§ Exercise details
Retype every record exactly. Skip the images.

§ Dataset entries
---

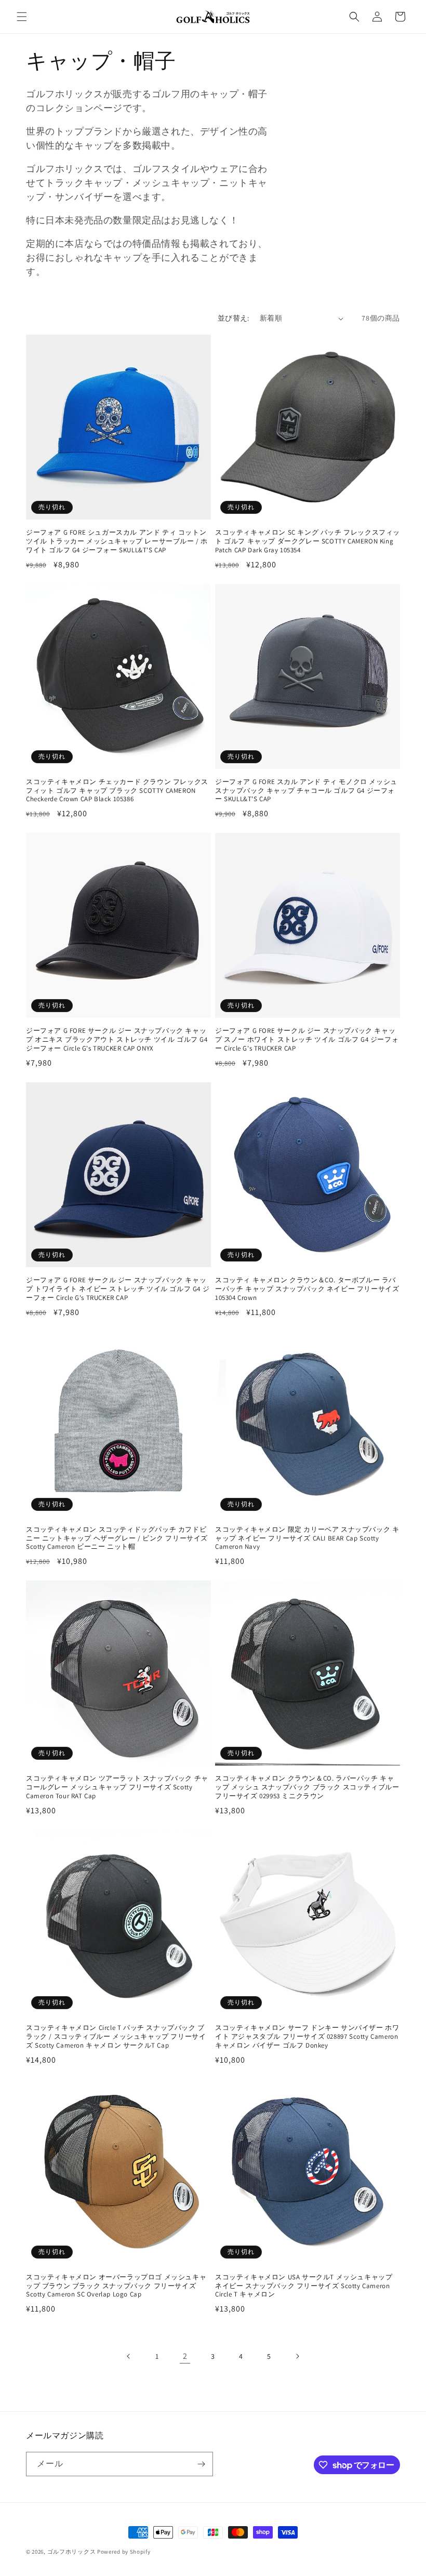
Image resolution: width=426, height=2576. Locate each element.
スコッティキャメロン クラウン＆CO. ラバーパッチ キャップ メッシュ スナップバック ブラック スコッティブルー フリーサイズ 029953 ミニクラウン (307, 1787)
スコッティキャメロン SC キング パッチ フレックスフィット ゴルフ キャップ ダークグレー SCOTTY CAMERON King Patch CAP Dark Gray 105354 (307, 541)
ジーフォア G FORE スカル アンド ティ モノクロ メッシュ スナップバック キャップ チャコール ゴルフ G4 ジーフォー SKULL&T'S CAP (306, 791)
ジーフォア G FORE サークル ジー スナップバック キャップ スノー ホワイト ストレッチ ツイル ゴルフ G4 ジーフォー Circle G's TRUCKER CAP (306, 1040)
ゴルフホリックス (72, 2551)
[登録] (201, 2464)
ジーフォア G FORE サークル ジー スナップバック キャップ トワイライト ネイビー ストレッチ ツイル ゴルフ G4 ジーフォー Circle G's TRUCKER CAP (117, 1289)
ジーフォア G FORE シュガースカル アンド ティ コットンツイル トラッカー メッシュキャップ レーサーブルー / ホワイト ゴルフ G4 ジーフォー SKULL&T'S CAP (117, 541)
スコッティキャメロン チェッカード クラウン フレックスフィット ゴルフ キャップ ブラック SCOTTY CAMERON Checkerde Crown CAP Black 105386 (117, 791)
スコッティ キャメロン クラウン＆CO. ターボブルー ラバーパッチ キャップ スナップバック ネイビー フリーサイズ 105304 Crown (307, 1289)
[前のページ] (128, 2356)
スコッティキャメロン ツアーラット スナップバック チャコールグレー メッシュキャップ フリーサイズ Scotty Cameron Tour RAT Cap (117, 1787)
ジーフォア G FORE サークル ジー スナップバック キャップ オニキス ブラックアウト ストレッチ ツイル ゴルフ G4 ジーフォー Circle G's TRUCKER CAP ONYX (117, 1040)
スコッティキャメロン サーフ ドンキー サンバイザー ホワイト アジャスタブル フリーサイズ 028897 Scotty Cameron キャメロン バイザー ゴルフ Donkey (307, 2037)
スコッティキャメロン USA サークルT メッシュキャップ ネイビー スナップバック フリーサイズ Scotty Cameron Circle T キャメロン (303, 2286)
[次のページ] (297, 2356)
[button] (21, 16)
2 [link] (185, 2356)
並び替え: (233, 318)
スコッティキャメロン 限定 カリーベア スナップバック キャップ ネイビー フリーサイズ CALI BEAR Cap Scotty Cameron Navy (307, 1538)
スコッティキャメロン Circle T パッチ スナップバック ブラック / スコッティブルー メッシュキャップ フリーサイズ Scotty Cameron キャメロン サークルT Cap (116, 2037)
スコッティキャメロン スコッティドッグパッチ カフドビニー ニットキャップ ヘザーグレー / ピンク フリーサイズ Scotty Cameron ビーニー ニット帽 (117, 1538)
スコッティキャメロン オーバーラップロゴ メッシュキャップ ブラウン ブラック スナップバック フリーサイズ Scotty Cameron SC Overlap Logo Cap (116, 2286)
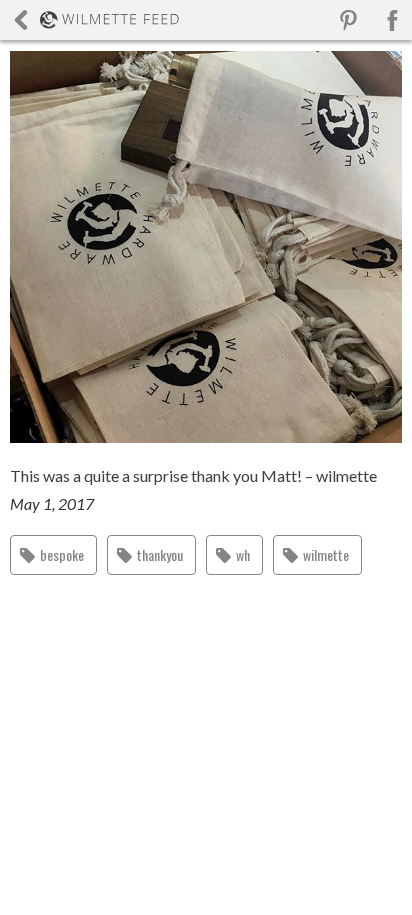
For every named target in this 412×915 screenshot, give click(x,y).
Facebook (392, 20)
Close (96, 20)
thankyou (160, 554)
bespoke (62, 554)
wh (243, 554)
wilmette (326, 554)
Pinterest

---

§ Response below
Image resolution: width=426, height=2576. Locate each element.
スコッティキャメロン クラウン＆CO. ラバーパッチ キャップ メッシュ スナップバック ブラック スコッティブルー フリーサイズ 029953 ミニクラウン (307, 1787)
スコッティキャメロン SC キング パッチ フレックスフィット ゴルフ キャップ ダークグレー SCOTTY CAMERON King Patch CAP Dark Gray 105354 (307, 541)
ジーフォア G FORE スカル アンド ティ モノクロ メッシュ スナップバック キャップ チャコール ゴルフ G4 ジーフォー SKULL&T'S CAP (306, 791)
ジーフォア G FORE サークル ジー スナップバック キャップ スノー ホワイト ストレッチ ツイル ゴルフ G4 ジーフォー Circle G's TRUCKER CAP (306, 1040)
ゴルフホリックス (72, 2551)
[登録] (201, 2464)
ジーフォア G FORE サークル ジー スナップバック キャップ トワイライト ネイビー ストレッチ ツイル ゴルフ G4 ジーフォー Circle G's TRUCKER CAP (117, 1289)
ジーフォア G FORE シュガースカル アンド ティ コットンツイル トラッカー メッシュキャップ レーサーブルー / ホワイト ゴルフ G4 ジーフォー SKULL&T'S CAP (117, 541)
スコッティキャメロン チェッカード クラウン フレックスフィット ゴルフ キャップ ブラック SCOTTY CAMERON Checkerde Crown CAP Black 105386 (117, 791)
スコッティ キャメロン クラウン＆CO. ターボブルー ラバーパッチ キャップ スナップバック ネイビー フリーサイズ 105304 Crown (307, 1289)
[前のページ] (128, 2356)
スコッティキャメロン ツアーラット スナップバック チャコールグレー メッシュキャップ フリーサイズ Scotty Cameron Tour RAT Cap (117, 1787)
ジーフォア G FORE サークル ジー スナップバック キャップ オニキス ブラックアウト ストレッチ ツイル ゴルフ G4 ジーフォー Circle G's TRUCKER CAP ONYX (117, 1040)
スコッティキャメロン サーフ ドンキー サンバイザー ホワイト アジャスタブル フリーサイズ 028897 Scotty Cameron キャメロン バイザー ゴルフ Donkey (307, 2037)
スコッティキャメロン USA サークルT メッシュキャップ ネイビー スナップバック フリーサイズ Scotty Cameron Circle T キャメロン (303, 2286)
[次のページ] (297, 2356)
[button] (21, 16)
2 [link] (185, 2356)
並び替え: (233, 318)
スコッティキャメロン 限定 カリーベア スナップバック キャップ ネイビー フリーサイズ CALI BEAR Cap Scotty Cameron Navy (307, 1538)
スコッティキャメロン Circle T パッチ スナップバック ブラック / スコッティブルー メッシュキャップ フリーサイズ Scotty Cameron キャメロン サークルT Cap (116, 2037)
スコッティキャメロン スコッティドッグパッチ カフドビニー ニットキャップ ヘザーグレー / ピンク フリーサイズ Scotty Cameron ビーニー ニット帽 (117, 1538)
スコッティキャメロン オーバーラップロゴ メッシュキャップ ブラウン ブラック スナップバック フリーサイズ Scotty Cameron SC Overlap Logo Cap (116, 2286)
For every named target in this 412×915 screenshot, give click(x,y).
Facebook (392, 20)
Close (96, 20)
thankyou (160, 554)
bespoke (62, 554)
wh (243, 554)
wilmette (326, 554)
Pinterest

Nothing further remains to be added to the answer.